In recent months, China has stepped up a longstanding campaign for its currency (officially called the renminbi [RMB] but also referred to as the yuan), to be included as a part of the composition of the International Monetary Fund’s (IMF’s) Special Drawing Rights (SDR). While the media is abuzz with the potential market implications of China’s currency achieving status as an international reserve currency—one which can be held by central banks and other major financial institutions to pay off international debt obligations—at one level, the issue is somewhat arcane. SDRs are a synthetic quasi-currency made up of a basket of widely traded currencies. They are used by the IMF for accounting purposes and as a medium for allocating assets among member countries. They play almost no role in private trade and finance. They do, however, provide the IMF’s approval that a currency has the qualities necessary to be an international reserve currency. Indeed, SDR currencies are automatically regarded as acceptable reserve currencies, whereas other currencies have to meet criteria for full convertibility to have the same status.

Until recently, the Chinese government placed major restrictions on the use of the RMB. The authorities appeared to consider the control that an insulated currency conferred on domestic monetary and fiscal policy to be more important than the potential benefits from full participation in global financial markets. In recent years, however, the government attitude has changed, with market-oriented economic reforms and a more outward-looking foreign policy including measures to encourage wide RMB usage.

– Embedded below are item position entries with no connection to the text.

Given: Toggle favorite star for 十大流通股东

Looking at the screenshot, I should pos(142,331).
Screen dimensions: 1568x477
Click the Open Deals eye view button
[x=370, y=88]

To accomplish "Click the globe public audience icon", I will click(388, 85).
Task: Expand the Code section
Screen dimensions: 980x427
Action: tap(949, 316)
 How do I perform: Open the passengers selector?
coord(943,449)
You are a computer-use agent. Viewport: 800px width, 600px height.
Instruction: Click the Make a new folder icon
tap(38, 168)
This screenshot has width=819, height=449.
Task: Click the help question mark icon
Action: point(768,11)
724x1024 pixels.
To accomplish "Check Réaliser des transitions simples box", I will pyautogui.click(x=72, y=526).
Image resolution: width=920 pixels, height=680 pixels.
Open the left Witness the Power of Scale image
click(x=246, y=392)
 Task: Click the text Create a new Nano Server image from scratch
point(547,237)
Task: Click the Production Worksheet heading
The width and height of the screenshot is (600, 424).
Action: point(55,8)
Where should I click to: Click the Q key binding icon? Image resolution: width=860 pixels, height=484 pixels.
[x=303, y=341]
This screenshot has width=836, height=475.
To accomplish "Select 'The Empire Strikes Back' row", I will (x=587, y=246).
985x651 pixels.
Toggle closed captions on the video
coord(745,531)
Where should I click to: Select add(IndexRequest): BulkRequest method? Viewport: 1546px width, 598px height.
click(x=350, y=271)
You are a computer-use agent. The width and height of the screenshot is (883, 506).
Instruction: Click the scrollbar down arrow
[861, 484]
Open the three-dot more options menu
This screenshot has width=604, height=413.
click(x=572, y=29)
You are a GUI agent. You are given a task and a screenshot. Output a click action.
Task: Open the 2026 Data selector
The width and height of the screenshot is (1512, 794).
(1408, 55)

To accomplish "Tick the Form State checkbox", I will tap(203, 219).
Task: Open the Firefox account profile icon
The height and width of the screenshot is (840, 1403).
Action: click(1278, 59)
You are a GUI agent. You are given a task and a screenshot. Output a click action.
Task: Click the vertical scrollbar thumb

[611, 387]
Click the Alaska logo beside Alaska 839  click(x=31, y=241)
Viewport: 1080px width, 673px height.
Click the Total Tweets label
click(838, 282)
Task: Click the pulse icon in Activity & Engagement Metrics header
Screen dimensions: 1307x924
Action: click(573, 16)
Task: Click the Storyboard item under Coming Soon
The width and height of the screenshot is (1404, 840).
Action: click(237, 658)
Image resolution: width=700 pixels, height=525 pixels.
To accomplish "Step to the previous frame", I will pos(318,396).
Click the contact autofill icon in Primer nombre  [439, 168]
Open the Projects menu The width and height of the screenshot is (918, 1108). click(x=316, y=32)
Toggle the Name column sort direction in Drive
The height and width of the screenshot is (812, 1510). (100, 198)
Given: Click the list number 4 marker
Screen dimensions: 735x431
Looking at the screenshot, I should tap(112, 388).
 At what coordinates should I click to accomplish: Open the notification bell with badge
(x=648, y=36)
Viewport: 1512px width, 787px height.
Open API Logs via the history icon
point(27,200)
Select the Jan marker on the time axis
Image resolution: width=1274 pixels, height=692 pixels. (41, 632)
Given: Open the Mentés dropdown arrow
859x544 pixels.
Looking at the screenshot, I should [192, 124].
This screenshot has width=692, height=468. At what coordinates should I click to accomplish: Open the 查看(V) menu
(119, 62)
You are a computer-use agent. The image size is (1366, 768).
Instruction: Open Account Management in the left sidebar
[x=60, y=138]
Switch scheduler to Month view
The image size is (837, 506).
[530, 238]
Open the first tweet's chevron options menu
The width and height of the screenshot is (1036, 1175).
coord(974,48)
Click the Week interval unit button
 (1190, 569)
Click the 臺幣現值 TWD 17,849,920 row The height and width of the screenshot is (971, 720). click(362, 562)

The four currencies with SDR status—the US dollar, the euro, the UK pound sterling and the Japanese yen—currently make up the overwhelming majority of global international currency reserves. As a knock-on effect, they dominate international bond markets and global financial transactions. In recent years, the rising share of global trade accounted for by emerging markets, and by China in particular, has left this state of affairs looking somewhat anachronistic. The Chinese government had campaigned for RMB inclusion in SDRs in 2010, at the most recent of the IMF’s reviews of the SDR structure, but at that time, the bid was rejected. In our view, prospects for success at the meeting scheduled for October 2015 appear high.

The Potential Benefits for China

Reserve currency status and RMB internationalization could confer a number of significant benefits on China, including potentially lowering borrowing costs and facilitating overseas expansion by Chinese companies, allowing cross-border contracts in major commodities such as iron ore to be priced in RMB, thereby easing foreign exchange risks arising from pricing in US dollars, and above all, opening the way for a portion of China’s enormous foreign exchange reserves to be redeployed in more economically productive directions. The latter measure could conceivably stimulate economic growth at the margin both in China and on a global scale. Other reserve currency countries have much lower reserves relative to their gross domestic product than China does—the United States is able effectively to operate without reserves at present— while overseas investment projects such as China’s ambitious “one belt, one road” and “New Silk Road” initiatives to build trading infrastructure with neighboring states, as well as private initiatives, would represent potentially attractive new uses for resources that are at present tied up in currency deposits and Treasury bills.